Objecting entities/collectives may refuse to allow the EAS process for institutional occupants (like hospital and hospice patients) only if, once more, they "take reasonable steps to facilitate" transfers to enable the procedures elsewhere. If that means initiating rather than simply cooperating in a transfer requested by others, the purported compromise amounts to a choice between two objectionable alternatives. Further, the Act demands that objecting entities/collectives allow EAS procedures in their facilities (including euthanasia and assisted suicide) for hospital and hospice patients and other institutional occupants if transfer “would not be reasonable in the circumstances.”
The Act's demands that qualified practitioners be allowed to provide EAS services to patients in facilities poses a dilemma for objecting entities/collectives in granting credentials. Granting credentials for EAS would explicitly affirm the acceptability of euthanasia/assisted suicide and authorize the procedures, thus contradicting their moral commitments. However, granting credentials may be necessary to avoid legal liability, and it may be the only way for objecting entities/collectives to impose enforceable conditions and restrictions on provision of the service in order to protect other patients, staff and mitigate harm to institutional moral integrity.

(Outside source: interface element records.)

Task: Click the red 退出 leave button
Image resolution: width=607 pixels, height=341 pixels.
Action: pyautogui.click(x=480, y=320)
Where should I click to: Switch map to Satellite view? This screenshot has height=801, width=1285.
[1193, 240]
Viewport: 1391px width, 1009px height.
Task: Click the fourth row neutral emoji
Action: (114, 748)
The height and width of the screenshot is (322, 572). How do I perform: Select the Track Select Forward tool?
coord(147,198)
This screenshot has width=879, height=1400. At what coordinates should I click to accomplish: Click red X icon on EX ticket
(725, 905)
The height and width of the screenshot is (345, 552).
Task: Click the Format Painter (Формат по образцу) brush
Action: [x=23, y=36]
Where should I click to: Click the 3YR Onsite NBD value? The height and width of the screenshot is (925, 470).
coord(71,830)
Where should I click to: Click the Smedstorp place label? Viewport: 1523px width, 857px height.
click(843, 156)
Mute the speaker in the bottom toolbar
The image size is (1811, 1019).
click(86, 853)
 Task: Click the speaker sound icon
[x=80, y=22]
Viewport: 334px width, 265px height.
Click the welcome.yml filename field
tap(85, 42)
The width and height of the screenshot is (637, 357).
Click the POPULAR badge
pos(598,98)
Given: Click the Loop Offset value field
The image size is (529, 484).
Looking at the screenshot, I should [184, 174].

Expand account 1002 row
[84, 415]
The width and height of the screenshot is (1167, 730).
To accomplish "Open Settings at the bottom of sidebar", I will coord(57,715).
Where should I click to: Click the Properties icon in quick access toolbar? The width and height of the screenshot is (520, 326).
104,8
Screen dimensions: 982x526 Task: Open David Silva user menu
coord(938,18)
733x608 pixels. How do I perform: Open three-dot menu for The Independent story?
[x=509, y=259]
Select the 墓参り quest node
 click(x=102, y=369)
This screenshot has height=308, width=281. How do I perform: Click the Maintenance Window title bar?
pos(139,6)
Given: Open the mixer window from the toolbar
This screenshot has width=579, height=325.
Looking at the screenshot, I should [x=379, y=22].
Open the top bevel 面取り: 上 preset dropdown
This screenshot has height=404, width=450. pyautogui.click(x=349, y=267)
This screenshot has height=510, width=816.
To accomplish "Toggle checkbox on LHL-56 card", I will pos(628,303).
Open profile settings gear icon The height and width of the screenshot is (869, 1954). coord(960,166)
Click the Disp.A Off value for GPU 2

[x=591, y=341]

The Act reflects the prejudice of its author, a Commission that found it "hard to see" why an entity/collective could reasonably object to allowing the EAS process to begin in its premises. This was not only because, as one would expect, the Commission believed it is morally acceptable to kill patients or help them kill themselves in accordance with the rules they proposed. The Commission was also unable to imagine or unwilling to concede that others could reasonably and collectively hold and live in accordance with the contrary view, and should be entitled to do so in a democratic state. This demonstrates a lack of moral imagination or unreflective and entrenched authoritarianism inconsistent with the best traditions of liberal democracy.